* Entries from a dataset
--*--

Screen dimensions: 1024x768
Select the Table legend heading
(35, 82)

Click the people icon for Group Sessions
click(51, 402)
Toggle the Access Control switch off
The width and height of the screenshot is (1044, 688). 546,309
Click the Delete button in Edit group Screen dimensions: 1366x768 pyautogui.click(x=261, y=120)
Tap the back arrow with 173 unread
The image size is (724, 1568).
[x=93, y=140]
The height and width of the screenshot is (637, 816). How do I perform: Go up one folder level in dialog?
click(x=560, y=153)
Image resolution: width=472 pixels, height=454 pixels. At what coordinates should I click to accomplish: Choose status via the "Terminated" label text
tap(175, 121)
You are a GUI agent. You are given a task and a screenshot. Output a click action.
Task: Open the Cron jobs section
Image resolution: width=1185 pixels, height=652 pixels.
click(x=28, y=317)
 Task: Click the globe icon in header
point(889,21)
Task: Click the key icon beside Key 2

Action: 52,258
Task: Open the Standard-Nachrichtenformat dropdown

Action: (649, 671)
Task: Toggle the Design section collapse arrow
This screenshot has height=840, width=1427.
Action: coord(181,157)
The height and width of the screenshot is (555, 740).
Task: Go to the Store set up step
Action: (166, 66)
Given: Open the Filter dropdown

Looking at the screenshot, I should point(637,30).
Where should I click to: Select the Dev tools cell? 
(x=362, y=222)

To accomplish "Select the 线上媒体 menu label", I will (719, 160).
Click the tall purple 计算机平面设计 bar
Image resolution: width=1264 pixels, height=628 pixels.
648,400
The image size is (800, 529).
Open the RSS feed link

--*--

* What to do
Output every line of the entries above as a numbered list, leaving out the blank lines.

* Complete answer
1. Screen dimensions: 1024x768
2. Select the Table legend heading
3. (35, 82)
4. Click the people icon for Group Sessions
5. click(51, 402)
6. Toggle the Access Control switch off
7. The width and height of the screenshot is (1044, 688). 546,309
8. Click the Delete button in Edit group Screen dimensions: 1366x768 pyautogui.click(x=261, y=120)
9. Tap the back arrow with 173 unread
10. The image size is (724, 1568).
11. [x=93, y=140]
12. The height and width of the screenshot is (637, 816). How do I perform: Go up one folder level in dialog?
13. click(x=560, y=153)
14. Image resolution: width=472 pixels, height=454 pixels. At what coordinates should I click to accomplish: Choose status via the "Terminated" label text
15. tap(175, 121)
16. You are a GUI agent. You are given a task and a screenshot. Output a click action.
17. Task: Open the Cron jobs section
18. Image resolution: width=1185 pixels, height=652 pixels.
19. click(x=28, y=317)
20.  Task: Click the globe icon in header
21. point(889,21)
22. Task: Click the key icon beside Key 2
23. Action: 52,258
24. Task: Open the Standard-Nachrichtenformat dropdown
25. Action: (649, 671)
26. Task: Toggle the Design section collapse arrow
27. This screenshot has height=840, width=1427.
28. Action: coord(181,157)
29. The height and width of the screenshot is (555, 740).
30. Task: Go to the Store set up step
31. Action: (166, 66)
32. Given: Open the Filter dropdown
33. Looking at the screenshot, I should point(637,30).
34. Where should I click to: Select the Dev tools cell? 
35. (x=362, y=222)
36. To accomplish "Select the 线上媒体 menu label", I will (719, 160).
37. Click the tall purple 计算机平面设计 bar
38. Image resolution: width=1264 pixels, height=628 pixels.
39. 648,400
40. The image size is (800, 529).
41. Open the RSS feed link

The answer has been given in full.